(Saved entries)
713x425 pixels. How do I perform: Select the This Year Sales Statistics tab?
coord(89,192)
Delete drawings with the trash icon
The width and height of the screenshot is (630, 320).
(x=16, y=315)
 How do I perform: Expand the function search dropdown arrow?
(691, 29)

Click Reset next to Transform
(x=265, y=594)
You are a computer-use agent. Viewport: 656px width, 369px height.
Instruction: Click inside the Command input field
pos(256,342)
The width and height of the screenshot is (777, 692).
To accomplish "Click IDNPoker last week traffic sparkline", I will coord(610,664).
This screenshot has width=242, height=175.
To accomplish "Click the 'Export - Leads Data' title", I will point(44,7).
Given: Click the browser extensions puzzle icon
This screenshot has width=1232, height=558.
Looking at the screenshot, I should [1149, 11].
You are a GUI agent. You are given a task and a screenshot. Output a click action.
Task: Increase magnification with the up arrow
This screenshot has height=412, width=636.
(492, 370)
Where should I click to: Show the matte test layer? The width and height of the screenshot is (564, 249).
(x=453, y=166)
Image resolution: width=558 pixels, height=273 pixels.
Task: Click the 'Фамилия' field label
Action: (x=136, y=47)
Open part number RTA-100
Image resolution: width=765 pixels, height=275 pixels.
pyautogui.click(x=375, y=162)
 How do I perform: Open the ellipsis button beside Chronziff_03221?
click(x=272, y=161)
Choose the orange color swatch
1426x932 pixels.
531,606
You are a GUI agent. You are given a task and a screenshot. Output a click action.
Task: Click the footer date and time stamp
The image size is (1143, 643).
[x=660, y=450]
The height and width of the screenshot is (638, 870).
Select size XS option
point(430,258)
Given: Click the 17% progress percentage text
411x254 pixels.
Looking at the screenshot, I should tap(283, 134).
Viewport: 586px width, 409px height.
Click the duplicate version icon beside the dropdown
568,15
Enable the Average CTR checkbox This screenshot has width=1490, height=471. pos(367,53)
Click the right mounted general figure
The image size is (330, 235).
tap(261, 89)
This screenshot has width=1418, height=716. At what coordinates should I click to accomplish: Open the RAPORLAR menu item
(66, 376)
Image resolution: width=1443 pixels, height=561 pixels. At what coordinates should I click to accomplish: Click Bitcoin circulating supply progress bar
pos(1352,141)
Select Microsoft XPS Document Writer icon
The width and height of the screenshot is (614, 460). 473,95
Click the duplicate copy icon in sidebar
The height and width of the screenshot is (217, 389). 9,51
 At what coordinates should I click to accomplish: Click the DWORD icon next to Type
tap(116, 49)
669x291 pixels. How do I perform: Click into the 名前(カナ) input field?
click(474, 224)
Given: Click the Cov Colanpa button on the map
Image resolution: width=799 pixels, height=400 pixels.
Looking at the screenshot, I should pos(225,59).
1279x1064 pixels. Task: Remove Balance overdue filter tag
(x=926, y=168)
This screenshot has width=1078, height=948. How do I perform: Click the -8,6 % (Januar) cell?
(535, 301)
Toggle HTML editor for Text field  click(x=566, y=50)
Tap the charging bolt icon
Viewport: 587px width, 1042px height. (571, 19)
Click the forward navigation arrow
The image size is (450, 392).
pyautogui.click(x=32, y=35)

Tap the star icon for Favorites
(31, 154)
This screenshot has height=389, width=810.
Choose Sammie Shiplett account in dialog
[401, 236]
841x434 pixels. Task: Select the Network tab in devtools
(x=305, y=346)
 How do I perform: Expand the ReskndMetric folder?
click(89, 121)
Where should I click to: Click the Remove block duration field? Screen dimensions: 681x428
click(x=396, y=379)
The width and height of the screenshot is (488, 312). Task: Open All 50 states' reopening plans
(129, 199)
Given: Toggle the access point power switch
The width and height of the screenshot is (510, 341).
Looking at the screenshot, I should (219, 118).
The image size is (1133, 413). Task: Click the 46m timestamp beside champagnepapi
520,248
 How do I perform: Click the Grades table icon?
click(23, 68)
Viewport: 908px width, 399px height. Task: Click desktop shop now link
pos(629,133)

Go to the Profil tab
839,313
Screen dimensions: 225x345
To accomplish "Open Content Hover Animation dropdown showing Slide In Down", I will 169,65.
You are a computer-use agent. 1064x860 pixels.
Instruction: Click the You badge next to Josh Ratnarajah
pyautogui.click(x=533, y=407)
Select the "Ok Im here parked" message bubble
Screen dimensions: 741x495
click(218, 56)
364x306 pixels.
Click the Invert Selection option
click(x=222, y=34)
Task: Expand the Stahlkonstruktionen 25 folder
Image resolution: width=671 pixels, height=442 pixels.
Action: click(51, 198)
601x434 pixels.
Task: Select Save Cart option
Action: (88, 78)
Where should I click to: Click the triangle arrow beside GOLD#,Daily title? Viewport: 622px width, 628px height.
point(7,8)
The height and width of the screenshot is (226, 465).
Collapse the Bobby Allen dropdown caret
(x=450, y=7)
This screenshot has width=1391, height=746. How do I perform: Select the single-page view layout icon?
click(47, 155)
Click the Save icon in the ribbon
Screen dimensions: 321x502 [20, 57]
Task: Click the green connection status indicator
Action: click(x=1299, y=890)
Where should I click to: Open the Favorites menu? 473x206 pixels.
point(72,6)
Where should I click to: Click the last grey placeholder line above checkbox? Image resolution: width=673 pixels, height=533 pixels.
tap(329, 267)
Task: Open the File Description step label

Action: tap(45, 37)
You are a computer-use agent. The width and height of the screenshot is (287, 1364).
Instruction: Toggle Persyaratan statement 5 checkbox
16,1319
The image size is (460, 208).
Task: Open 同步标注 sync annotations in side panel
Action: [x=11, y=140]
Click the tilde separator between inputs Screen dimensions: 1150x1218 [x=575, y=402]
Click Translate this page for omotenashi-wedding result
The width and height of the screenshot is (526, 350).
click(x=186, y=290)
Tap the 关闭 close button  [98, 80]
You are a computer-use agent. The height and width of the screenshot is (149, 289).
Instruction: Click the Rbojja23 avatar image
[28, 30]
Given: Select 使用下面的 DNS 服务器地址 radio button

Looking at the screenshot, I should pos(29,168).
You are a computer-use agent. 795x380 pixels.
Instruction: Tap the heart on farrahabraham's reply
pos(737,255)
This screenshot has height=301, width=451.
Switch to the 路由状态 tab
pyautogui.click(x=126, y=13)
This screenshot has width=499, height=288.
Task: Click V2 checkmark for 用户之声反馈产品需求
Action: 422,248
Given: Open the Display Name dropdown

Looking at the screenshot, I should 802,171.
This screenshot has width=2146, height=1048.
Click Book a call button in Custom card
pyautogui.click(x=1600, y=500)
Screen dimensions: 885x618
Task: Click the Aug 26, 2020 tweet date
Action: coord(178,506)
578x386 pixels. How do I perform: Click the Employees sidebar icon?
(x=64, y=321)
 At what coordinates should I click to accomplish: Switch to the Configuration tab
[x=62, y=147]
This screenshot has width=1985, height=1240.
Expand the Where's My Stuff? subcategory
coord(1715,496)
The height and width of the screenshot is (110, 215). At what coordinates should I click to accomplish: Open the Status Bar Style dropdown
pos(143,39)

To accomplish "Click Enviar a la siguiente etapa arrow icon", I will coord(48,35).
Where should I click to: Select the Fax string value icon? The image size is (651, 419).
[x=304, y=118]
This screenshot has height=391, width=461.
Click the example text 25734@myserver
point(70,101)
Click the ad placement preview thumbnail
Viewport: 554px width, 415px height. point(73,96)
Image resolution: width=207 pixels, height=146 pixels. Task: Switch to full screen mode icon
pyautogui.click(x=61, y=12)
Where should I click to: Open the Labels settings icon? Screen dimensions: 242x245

* Work request
This exercise requires all the entries to be written out again exactly.

* Task output
713x425 pixels. How do I perform: Select the This Year Sales Statistics tab?
coord(89,192)
Delete drawings with the trash icon
The width and height of the screenshot is (630, 320).
(x=16, y=315)
 How do I perform: Expand the function search dropdown arrow?
(691, 29)

Click Reset next to Transform
(x=265, y=594)
You are a computer-use agent. Viewport: 656px width, 369px height.
Instruction: Click inside the Command input field
pos(256,342)
The width and height of the screenshot is (777, 692).
To accomplish "Click IDNPoker last week traffic sparkline", I will coord(610,664).
This screenshot has width=242, height=175.
To accomplish "Click the 'Export - Leads Data' title", I will point(44,7).
Given: Click the browser extensions puzzle icon
This screenshot has width=1232, height=558.
Looking at the screenshot, I should [1149, 11].
You are a GUI agent. You are given a task and a screenshot. Output a click action.
Task: Increase magnification with the up arrow
This screenshot has height=412, width=636.
(492, 370)
Where should I click to: Show the matte test layer? The width and height of the screenshot is (564, 249).
(x=453, y=166)
Image resolution: width=558 pixels, height=273 pixels.
Task: Click the 'Фамилия' field label
Action: (x=136, y=47)
Open part number RTA-100
Image resolution: width=765 pixels, height=275 pixels.
pyautogui.click(x=375, y=162)
 How do I perform: Open the ellipsis button beside Chronziff_03221?
click(x=272, y=161)
Choose the orange color swatch
1426x932 pixels.
531,606
You are a GUI agent. You are given a task and a screenshot. Output a click action.
Task: Click the footer date and time stamp
The image size is (1143, 643).
[x=660, y=450]
The height and width of the screenshot is (638, 870).
Select size XS option
point(430,258)
Given: Click the 17% progress percentage text
411x254 pixels.
Looking at the screenshot, I should tap(283, 134).
Viewport: 586px width, 409px height.
Click the duplicate version icon beside the dropdown
568,15
Enable the Average CTR checkbox This screenshot has width=1490, height=471. pos(367,53)
Click the right mounted general figure
The image size is (330, 235).
tap(261, 89)
This screenshot has width=1418, height=716. At what coordinates should I click to accomplish: Open the RAPORLAR menu item
(66, 376)
Image resolution: width=1443 pixels, height=561 pixels. At what coordinates should I click to accomplish: Click Bitcoin circulating supply progress bar
pos(1352,141)
Select Microsoft XPS Document Writer icon
The width and height of the screenshot is (614, 460). 473,95
Click the duplicate copy icon in sidebar
The height and width of the screenshot is (217, 389). 9,51
 At what coordinates should I click to accomplish: Click the DWORD icon next to Type
tap(116, 49)
669x291 pixels. How do I perform: Click into the 名前(カナ) input field?
click(474, 224)
Given: Click the Cov Colanpa button on the map
Image resolution: width=799 pixels, height=400 pixels.
Looking at the screenshot, I should pos(225,59).
1279x1064 pixels. Task: Remove Balance overdue filter tag
(x=926, y=168)
This screenshot has width=1078, height=948. How do I perform: Click the -8,6 % (Januar) cell?
(535, 301)
Toggle HTML editor for Text field  click(x=566, y=50)
Tap the charging bolt icon
Viewport: 587px width, 1042px height. (571, 19)
Click the forward navigation arrow
The image size is (450, 392).
pyautogui.click(x=32, y=35)

Tap the star icon for Favorites
(31, 154)
This screenshot has height=389, width=810.
Choose Sammie Shiplett account in dialog
[401, 236]
841x434 pixels. Task: Select the Network tab in devtools
(x=305, y=346)
 How do I perform: Expand the ReskndMetric folder?
click(89, 121)
Where should I click to: Click the Remove block duration field? Screen dimensions: 681x428
click(x=396, y=379)
The width and height of the screenshot is (488, 312). Task: Open All 50 states' reopening plans
(129, 199)
Given: Toggle the access point power switch
The width and height of the screenshot is (510, 341).
Looking at the screenshot, I should (219, 118).
The image size is (1133, 413). Task: Click the 46m timestamp beside champagnepapi
520,248
 How do I perform: Click the Grades table icon?
click(23, 68)
Viewport: 908px width, 399px height. Task: Click desktop shop now link
pos(629,133)

Go to the Profil tab
839,313
Screen dimensions: 225x345
To accomplish "Open Content Hover Animation dropdown showing Slide In Down", I will 169,65.
You are a computer-use agent. 1064x860 pixels.
Instruction: Click the You badge next to Josh Ratnarajah
pyautogui.click(x=533, y=407)
Select the "Ok Im here parked" message bubble
Screen dimensions: 741x495
click(218, 56)
364x306 pixels.
Click the Invert Selection option
click(x=222, y=34)
Task: Expand the Stahlkonstruktionen 25 folder
Image resolution: width=671 pixels, height=442 pixels.
Action: click(51, 198)
601x434 pixels.
Task: Select Save Cart option
Action: (88, 78)
Where should I click to: Click the triangle arrow beside GOLD#,Daily title? Viewport: 622px width, 628px height.
point(7,8)
The height and width of the screenshot is (226, 465).
Collapse the Bobby Allen dropdown caret
(x=450, y=7)
This screenshot has width=1391, height=746. How do I perform: Select the single-page view layout icon?
click(47, 155)
Click the Save icon in the ribbon
Screen dimensions: 321x502 [20, 57]
Task: Click the green connection status indicator
Action: click(x=1299, y=890)
Where should I click to: Open the Favorites menu? 473x206 pixels.
point(72,6)
Where should I click to: Click the last grey placeholder line above checkbox? Image resolution: width=673 pixels, height=533 pixels.
tap(329, 267)
Task: Open the File Description step label

Action: tap(45, 37)
You are a computer-use agent. The width and height of the screenshot is (287, 1364).
Instruction: Toggle Persyaratan statement 5 checkbox
16,1319
The image size is (460, 208).
Task: Open 同步标注 sync annotations in side panel
Action: [x=11, y=140]
Click the tilde separator between inputs Screen dimensions: 1150x1218 [x=575, y=402]
Click Translate this page for omotenashi-wedding result
The width and height of the screenshot is (526, 350).
click(x=186, y=290)
Tap the 关闭 close button  [98, 80]
You are a computer-use agent. The height and width of the screenshot is (149, 289).
Instruction: Click the Rbojja23 avatar image
[28, 30]
Given: Select 使用下面的 DNS 服务器地址 radio button

Looking at the screenshot, I should pos(29,168).
You are a computer-use agent. 795x380 pixels.
Instruction: Tap the heart on farrahabraham's reply
pos(737,255)
This screenshot has height=301, width=451.
Switch to the 路由状态 tab
pyautogui.click(x=126, y=13)
This screenshot has width=499, height=288.
Task: Click V2 checkmark for 用户之声反馈产品需求
Action: 422,248
Given: Open the Display Name dropdown

Looking at the screenshot, I should 802,171.
This screenshot has width=2146, height=1048.
Click Book a call button in Custom card
pyautogui.click(x=1600, y=500)
Screen dimensions: 885x618
Task: Click the Aug 26, 2020 tweet date
Action: coord(178,506)
578x386 pixels. How do I perform: Click the Employees sidebar icon?
(x=64, y=321)
 At what coordinates should I click to accomplish: Switch to the Configuration tab
[x=62, y=147]
This screenshot has width=1985, height=1240.
Expand the Where's My Stuff? subcategory
coord(1715,496)
The height and width of the screenshot is (110, 215). At what coordinates should I click to accomplish: Open the Status Bar Style dropdown
pos(143,39)

To accomplish "Click Enviar a la siguiente etapa arrow icon", I will coord(48,35).
Where should I click to: Select the Fax string value icon? The image size is (651, 419).
[x=304, y=118]
This screenshot has height=391, width=461.
Click the example text 25734@myserver
point(70,101)
Click the ad placement preview thumbnail
Viewport: 554px width, 415px height. point(73,96)
Image resolution: width=207 pixels, height=146 pixels. Task: Switch to full screen mode icon
pyautogui.click(x=61, y=12)
Where should I click to: Open the Labels settings icon? Screen dimensions: 242x245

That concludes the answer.